SOURCE MATERIAL START

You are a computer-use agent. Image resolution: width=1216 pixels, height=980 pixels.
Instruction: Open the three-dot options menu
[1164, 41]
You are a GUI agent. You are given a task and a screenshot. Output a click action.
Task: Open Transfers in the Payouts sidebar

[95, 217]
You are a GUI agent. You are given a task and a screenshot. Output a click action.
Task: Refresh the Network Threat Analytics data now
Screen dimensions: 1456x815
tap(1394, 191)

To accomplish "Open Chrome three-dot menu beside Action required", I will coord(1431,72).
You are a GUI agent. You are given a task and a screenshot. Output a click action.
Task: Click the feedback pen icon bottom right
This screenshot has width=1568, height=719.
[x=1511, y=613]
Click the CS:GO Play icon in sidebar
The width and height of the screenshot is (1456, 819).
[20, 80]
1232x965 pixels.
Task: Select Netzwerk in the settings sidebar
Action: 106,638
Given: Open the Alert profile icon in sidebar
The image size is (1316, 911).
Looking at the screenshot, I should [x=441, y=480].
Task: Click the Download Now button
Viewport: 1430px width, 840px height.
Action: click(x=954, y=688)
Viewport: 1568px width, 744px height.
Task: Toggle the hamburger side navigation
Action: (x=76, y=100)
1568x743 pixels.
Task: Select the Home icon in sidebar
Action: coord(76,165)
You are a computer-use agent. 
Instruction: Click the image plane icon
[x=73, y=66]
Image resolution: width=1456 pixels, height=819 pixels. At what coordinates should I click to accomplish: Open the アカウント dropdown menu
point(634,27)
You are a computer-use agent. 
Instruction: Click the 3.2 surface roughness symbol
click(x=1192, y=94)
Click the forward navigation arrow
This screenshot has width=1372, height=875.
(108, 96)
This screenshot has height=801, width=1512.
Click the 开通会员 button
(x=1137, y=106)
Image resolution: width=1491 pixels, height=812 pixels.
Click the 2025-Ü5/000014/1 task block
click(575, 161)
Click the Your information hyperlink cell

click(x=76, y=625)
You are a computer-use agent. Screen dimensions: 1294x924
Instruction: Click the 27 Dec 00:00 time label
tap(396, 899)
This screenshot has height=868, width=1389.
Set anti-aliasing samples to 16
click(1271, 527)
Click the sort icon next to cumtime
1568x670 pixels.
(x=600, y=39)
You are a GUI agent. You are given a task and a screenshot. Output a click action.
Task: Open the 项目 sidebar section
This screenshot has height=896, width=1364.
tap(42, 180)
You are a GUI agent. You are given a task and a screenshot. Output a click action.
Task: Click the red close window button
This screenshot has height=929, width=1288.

SOURCE MATERIAL END

- WORK ORDER: Your answer must be the lines from the first line of the entries above through the line that contains "Task: Click the feedback", written out exactly.

- EXERCISE OUTPUT:
You are a computer-use agent. Image resolution: width=1216 pixels, height=980 pixels.
Instruction: Open the three-dot options menu
[1164, 41]
You are a GUI agent. You are given a task and a screenshot. Output a click action.
Task: Open Transfers in the Payouts sidebar

[95, 217]
You are a GUI agent. You are given a task and a screenshot. Output a click action.
Task: Refresh the Network Threat Analytics data now
Screen dimensions: 1456x815
tap(1394, 191)

To accomplish "Open Chrome three-dot menu beside Action required", I will coord(1431,72).
You are a GUI agent. You are given a task and a screenshot. Output a click action.
Task: Click the feedback pen icon bottom right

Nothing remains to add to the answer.